We are seeking a
Machine Learning Scientist with experience in AI weather prediction to help advance Tomorrow.io's next-generation forecasting capabilities. In this role, you will combine atmospheric science expertise with state-of-the-art machine learning methods to improve forecast skill, including developing new ways to leverage observations from Tomorrow.io's microwave sounder constellation. You will work collaboratively from proof-of-concept through deployment, with a focus on translating research advances into operational, customer-impacting products.
What you'll do:- Conduct research and development at the intersection of machine learning and weather prediction.
- Develop, train, evaluate, and improve AI-based weather prediction models, with a focus on measurable improvements in forecast skill and customer value.
- Develop approaches to maximize the value of observations from Tomorrow.io's satellite constellation for weather prediction.
- Explore machine learning approaches for incorporating observations into forecast systems, including ML-based data assimilation and related methods.
- Work with large atmospheric and geophysical datasets and build reproducible, maintainable ML workflows.
- Collaborate with scientists and engineers to transition successful research from proof-of-concept into scalable, operational systems.
- Communicate results clearly through internal reviews, technical discussions, and, where appropriate, conferences and peer-reviewed publications.
What you bring:- Graduate degree in atmospheric science, meteorology, computer science, or a related quantitative field.
- 2+ years of experience developing machine learning approaches for weather prediction or closely related geoscience problems.

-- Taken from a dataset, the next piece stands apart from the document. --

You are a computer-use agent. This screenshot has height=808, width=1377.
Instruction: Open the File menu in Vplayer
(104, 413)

Relevant PhD research developing ML models may count toward this experience.
- Hands-on experience training, evaluating, and working with deep learning models for atmospheric science.

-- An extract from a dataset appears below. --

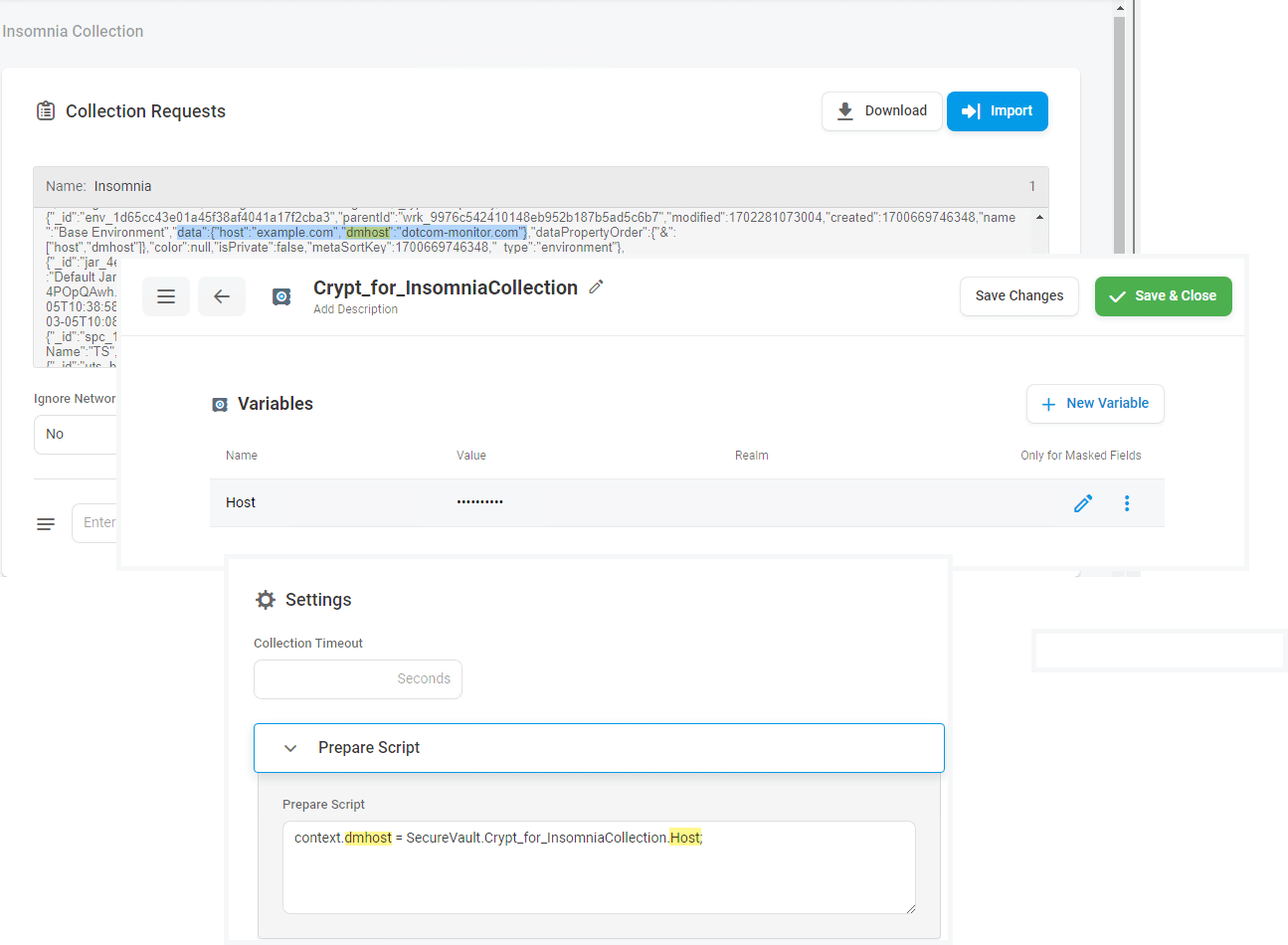Click the Download button
1288x945 pixels.
(881, 111)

- Strong understanding of ML development best practices specific to atmospheric science, including experimental design, model evaluation, testing, documentation, and code review.
- Strong written and verbal communication skills and the ability to explain complex technical results to both technical and non-technical audiences. Demonstrated ability to collaborate across disciplines and deliver high-quality work.

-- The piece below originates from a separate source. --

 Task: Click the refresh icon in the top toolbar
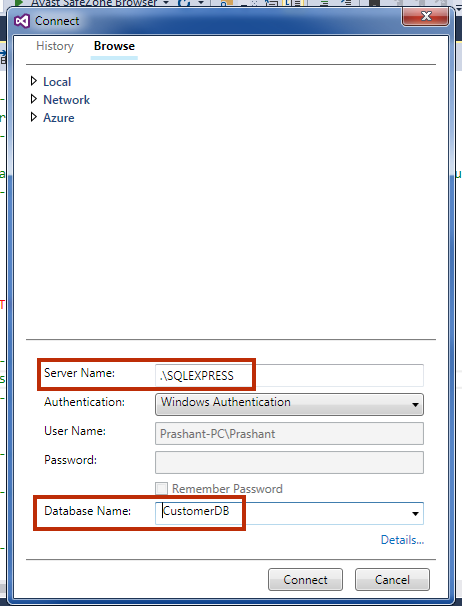[184, 3]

- Experience conducting independent research, demonstrated through publications, research leadership, open-source contributions, or other technical work.
Nice to have:- Knowledge of or experience with data assimilation, including traditional and/or machine-learning-based approaches, is a strong plus.
- Knowledge of satellite remote sensing and experience working with satellite observations.
- Experience developing production-quality scientific or machine learning software.
- Familiarity with modern architectures used in weather and geoscience ML, including graph neural networks and transformers.
- AI-first mentality towards research and development (e.g., using AI-assisted development tools)
The anticipated salary range for this role is $145k-$160k subject to local market and candidates skills and experience. Comprehensive health benefits, unlimited paid time off and other benefits included. Relocation assistance may be offered/available for certain roles.